---------- Exercise materials
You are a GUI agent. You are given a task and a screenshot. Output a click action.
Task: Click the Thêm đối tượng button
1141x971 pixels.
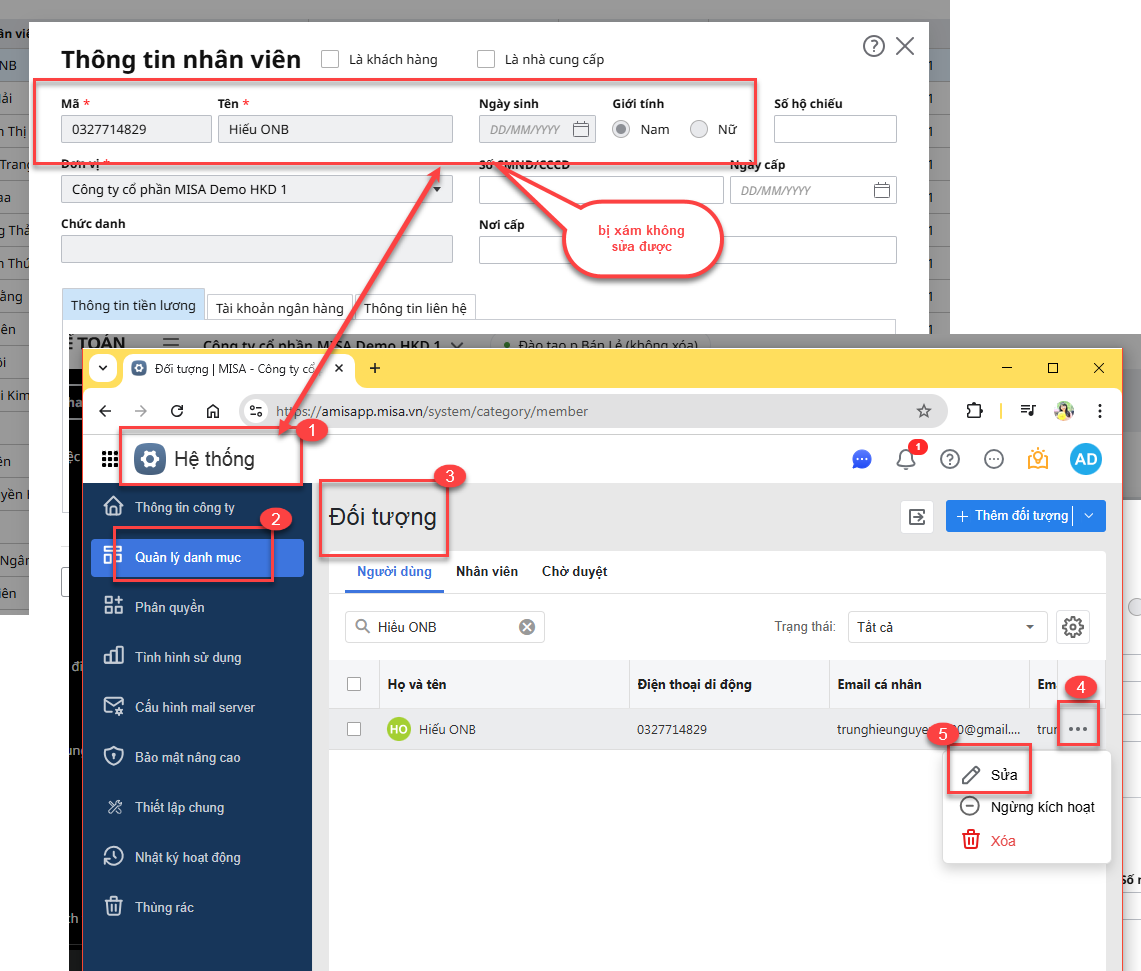click(x=1010, y=516)
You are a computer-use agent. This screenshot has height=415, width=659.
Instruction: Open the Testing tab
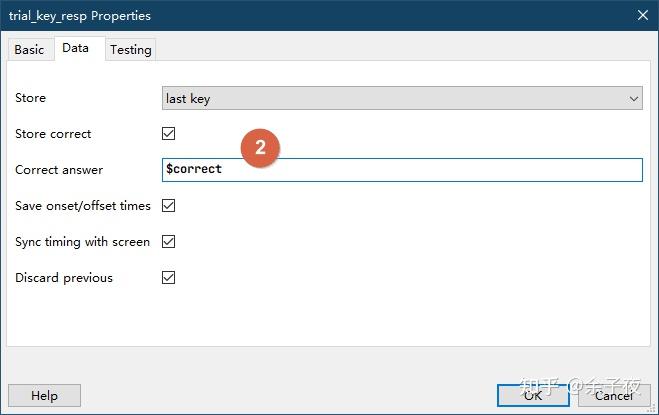(x=131, y=50)
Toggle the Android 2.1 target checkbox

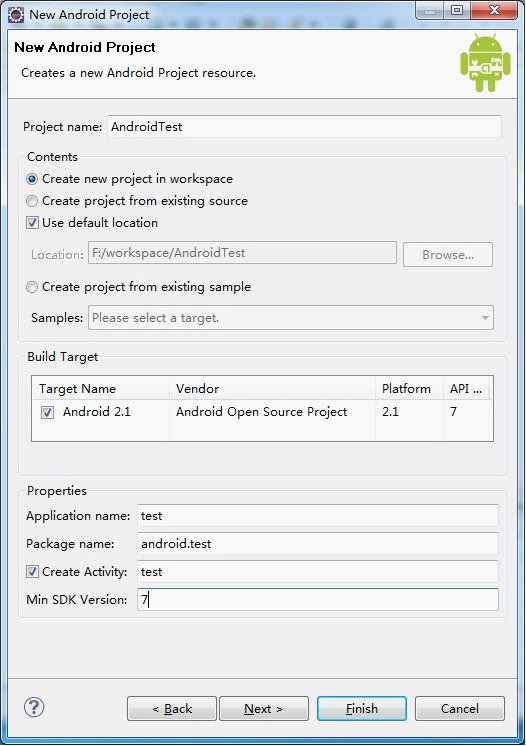(x=48, y=412)
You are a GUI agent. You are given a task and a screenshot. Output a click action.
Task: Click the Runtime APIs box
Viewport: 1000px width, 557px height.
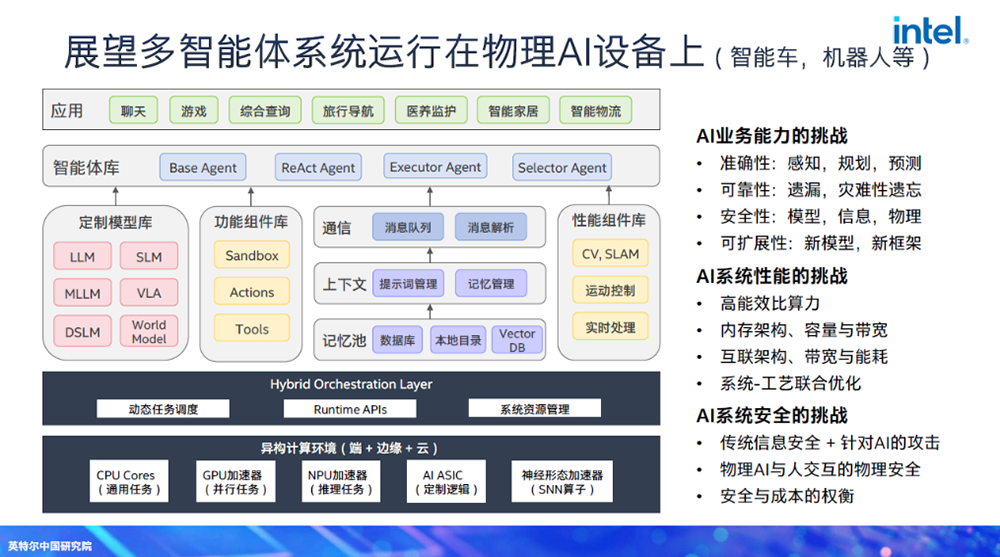pos(350,409)
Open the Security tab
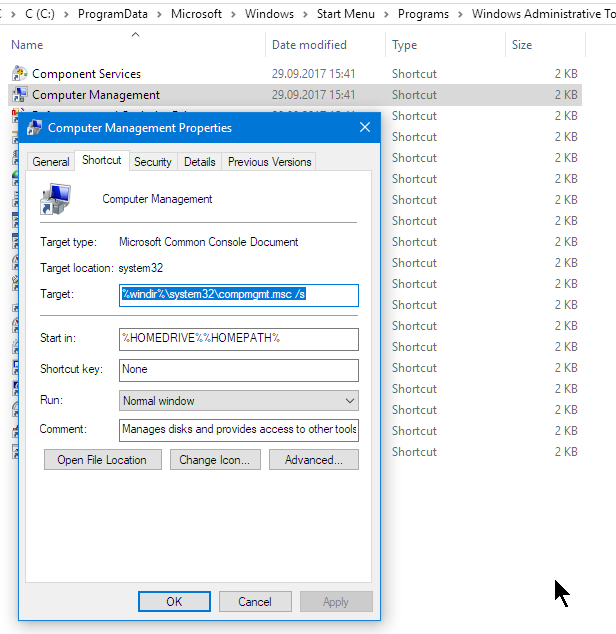 coord(153,162)
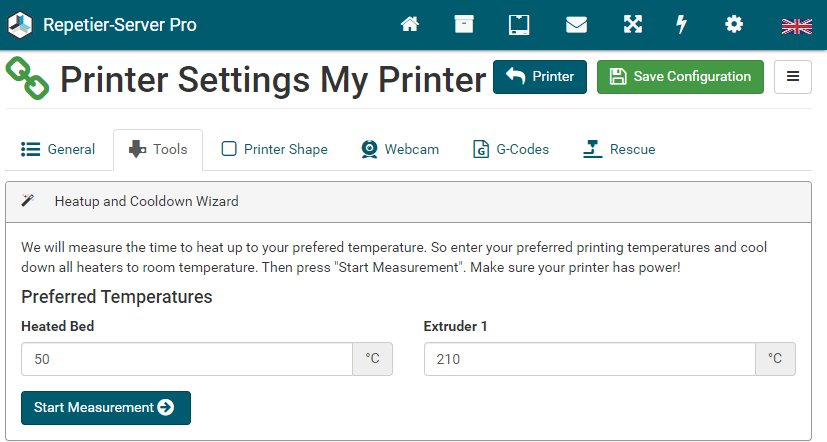Toggle fullscreen with the expand arrows icon

pos(633,25)
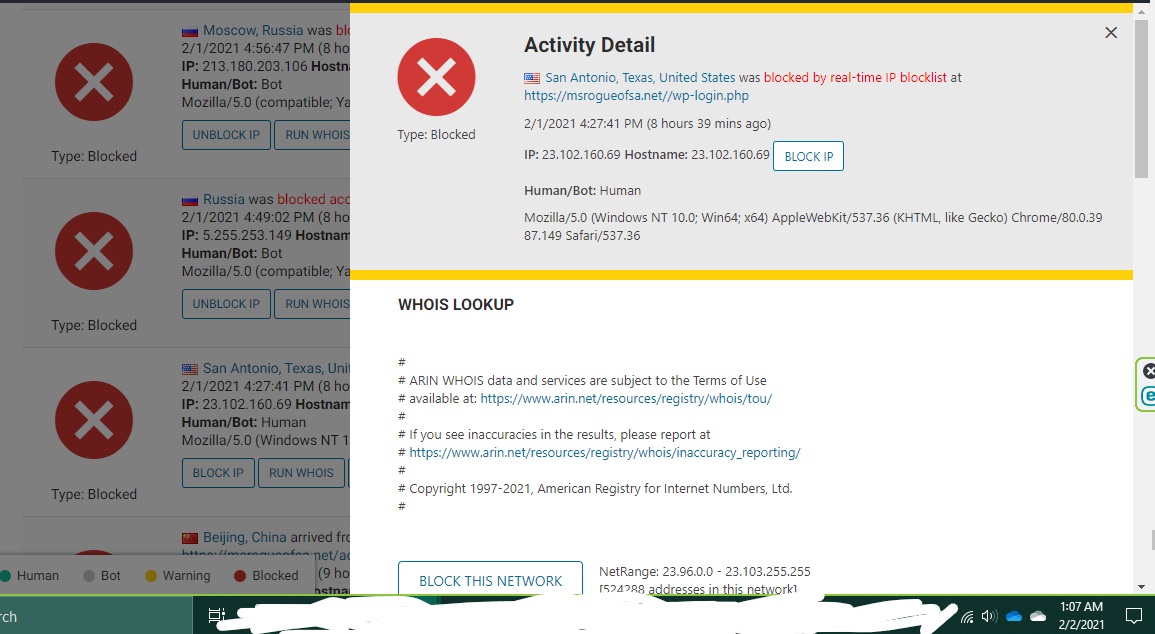Open the blue OneDrive cloud tray icon
The height and width of the screenshot is (634, 1155).
tap(1013, 616)
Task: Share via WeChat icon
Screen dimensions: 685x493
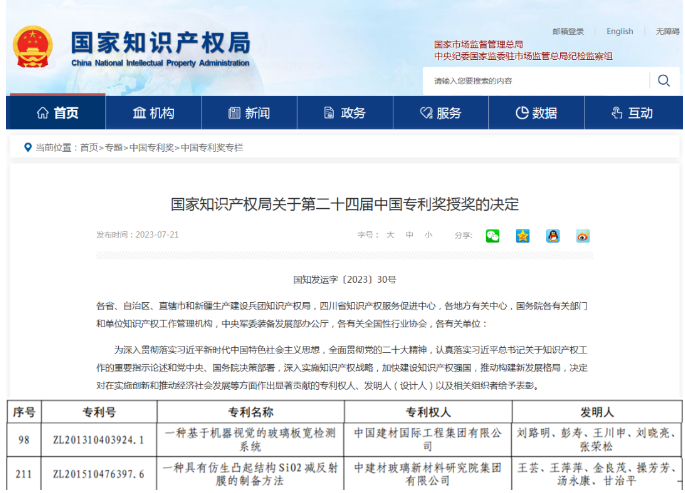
--------------------
> **Exercise requirements**
Reproduce each record above by retyping it exactly; omit all images.

> **Solution below**
You are a GUI agent. You are given a task and a screenshot. Output a click action.
Task: Click the Thêm đối tượng button
1141x971 pixels.
click(x=1010, y=516)
You are a computer-use agent. This screenshot has height=415, width=659.
Instruction: Open the Testing tab
(x=131, y=50)
Toggle the Android 2.1 target checkbox

(x=48, y=412)
You are a GUI agent. You are given a task and a screenshot. Output a click action.
Task: Click the Runtime APIs box
Viewport: 1000px width, 557px height.
pos(350,409)
Open the Security tab
 coord(153,162)
Toggle fullscreen with the expand arrows icon

pos(633,25)
Open the blue OneDrive cloud tray icon
The height and width of the screenshot is (634, 1155).
tap(1013, 616)
Task: Share via WeChat icon
Screen dimensions: 685x493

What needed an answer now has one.